◆ What this task involves
Starting at the first line of the listing below, repeat each line exactly until the line containing "Open the Fill color swatch", which you include. Leave out pictures.

= Beginning of Section =

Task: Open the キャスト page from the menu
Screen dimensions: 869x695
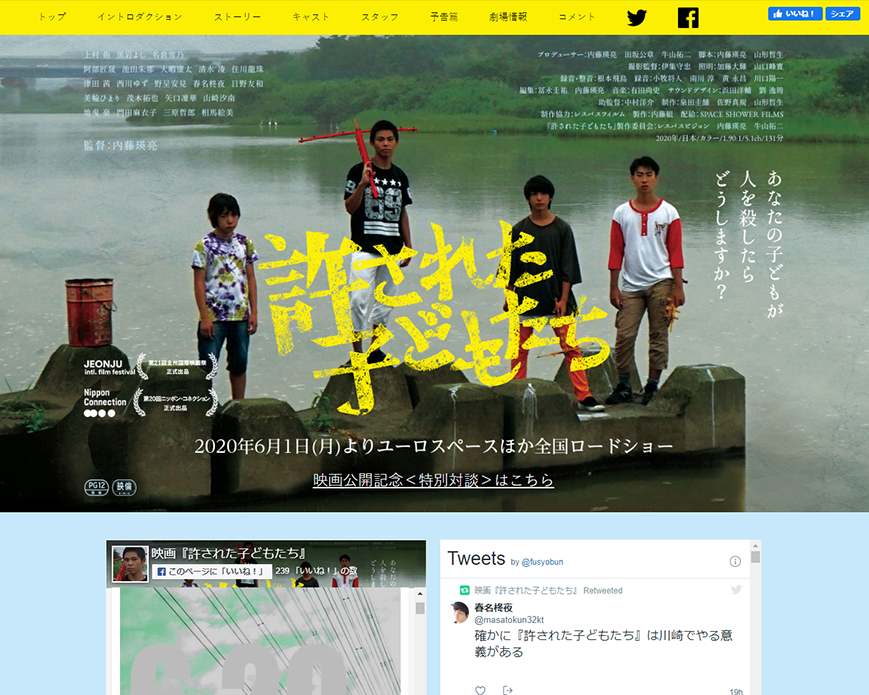Action: (311, 17)
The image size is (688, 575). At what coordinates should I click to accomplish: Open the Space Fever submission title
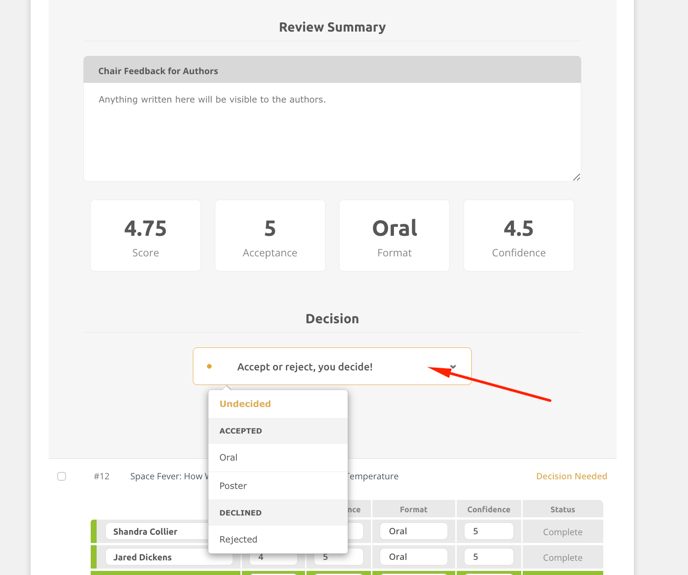[168, 477]
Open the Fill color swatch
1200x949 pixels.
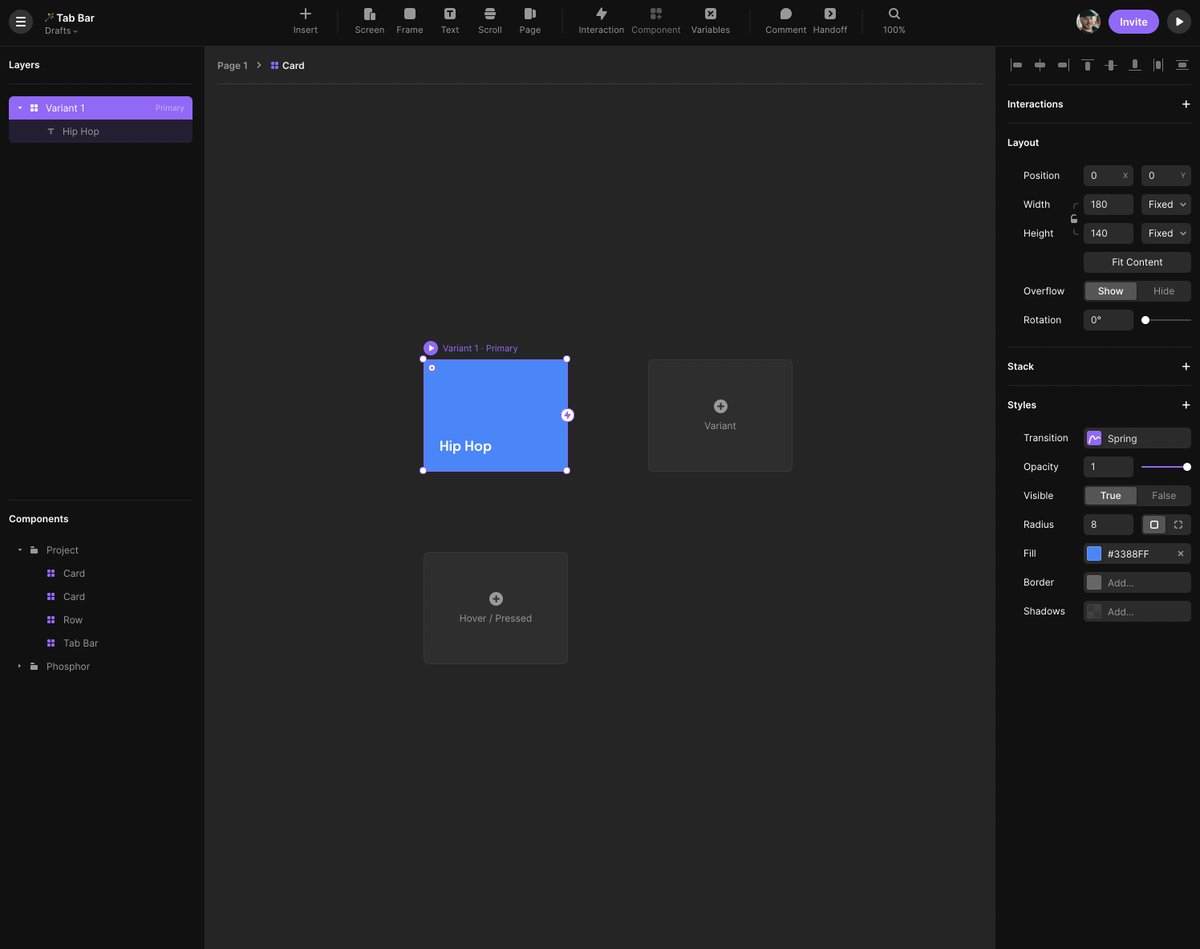coord(1094,553)
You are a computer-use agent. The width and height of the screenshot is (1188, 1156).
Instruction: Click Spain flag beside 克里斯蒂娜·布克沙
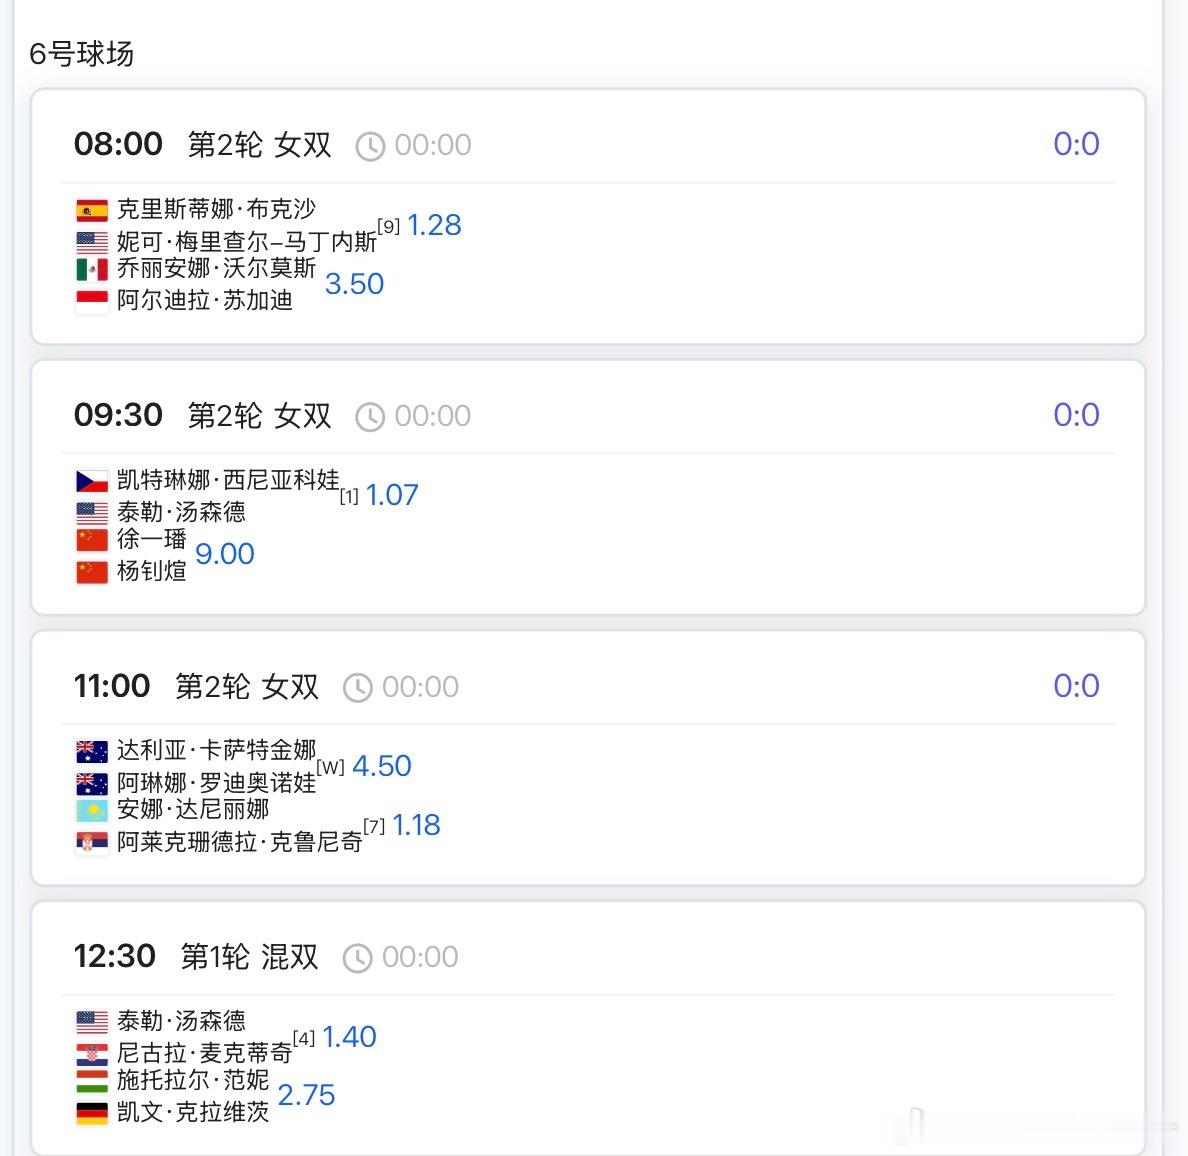pyautogui.click(x=92, y=211)
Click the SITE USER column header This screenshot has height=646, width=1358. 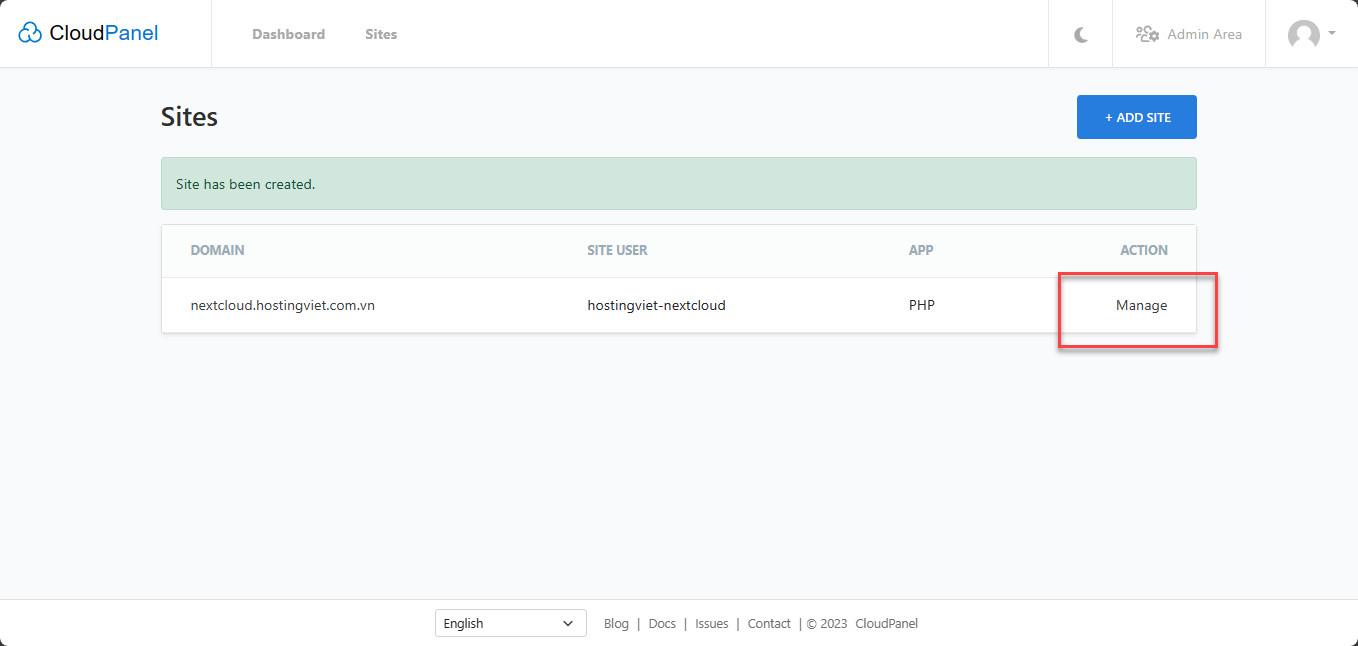[x=617, y=250]
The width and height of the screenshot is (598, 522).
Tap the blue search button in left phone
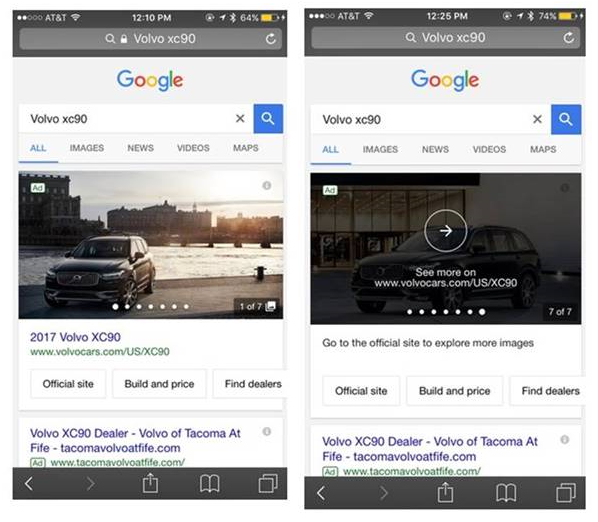268,119
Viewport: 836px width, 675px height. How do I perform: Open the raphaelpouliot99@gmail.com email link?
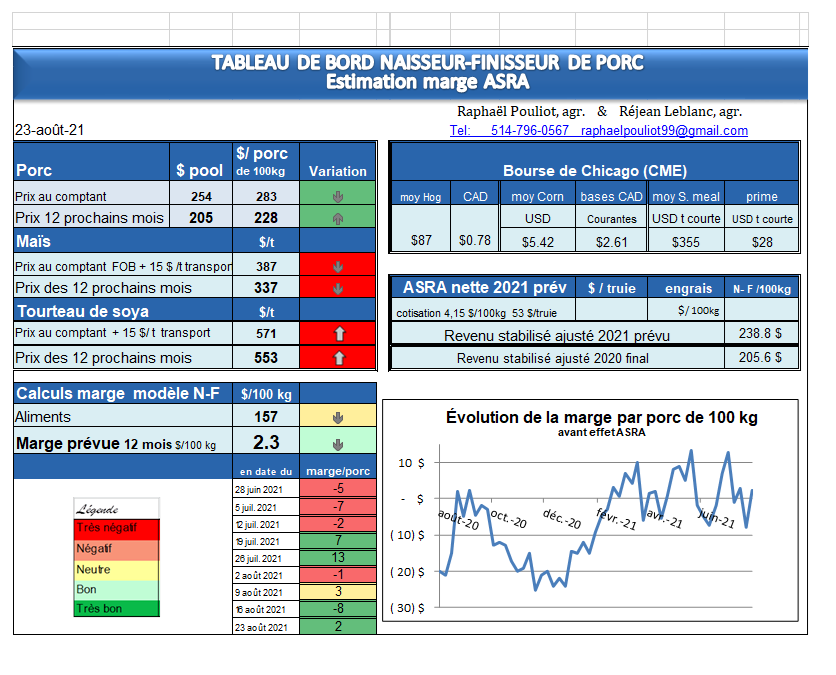664,131
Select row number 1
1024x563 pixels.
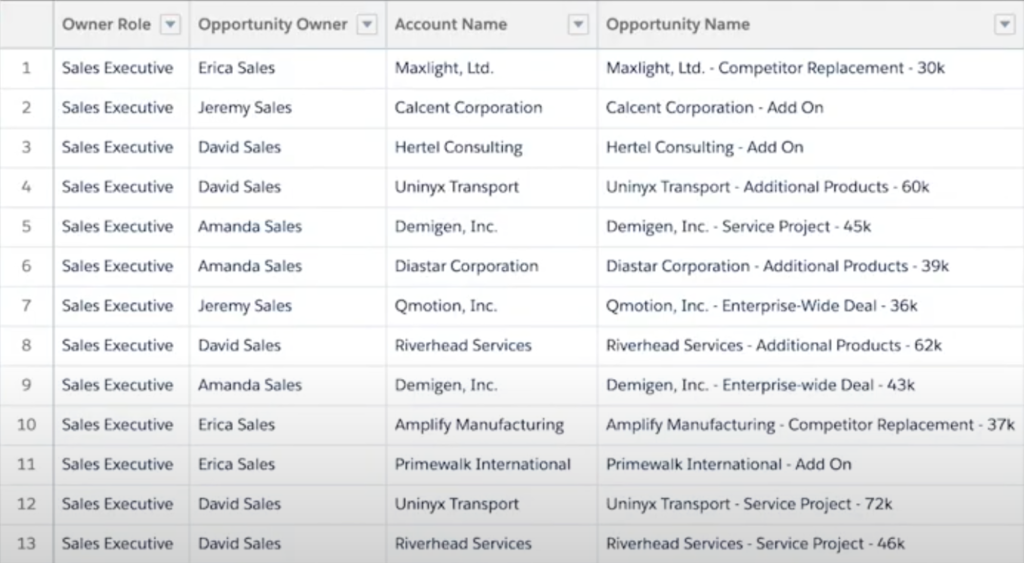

= End of Section =

◆ Response to the exercise
Task: Open the キャスト page from the menu
Screen dimensions: 869x695
Action: (311, 17)
The image size is (688, 575). At what coordinates should I click to accomplish: Open the Space Fever submission title
[168, 477]
Open the Fill color swatch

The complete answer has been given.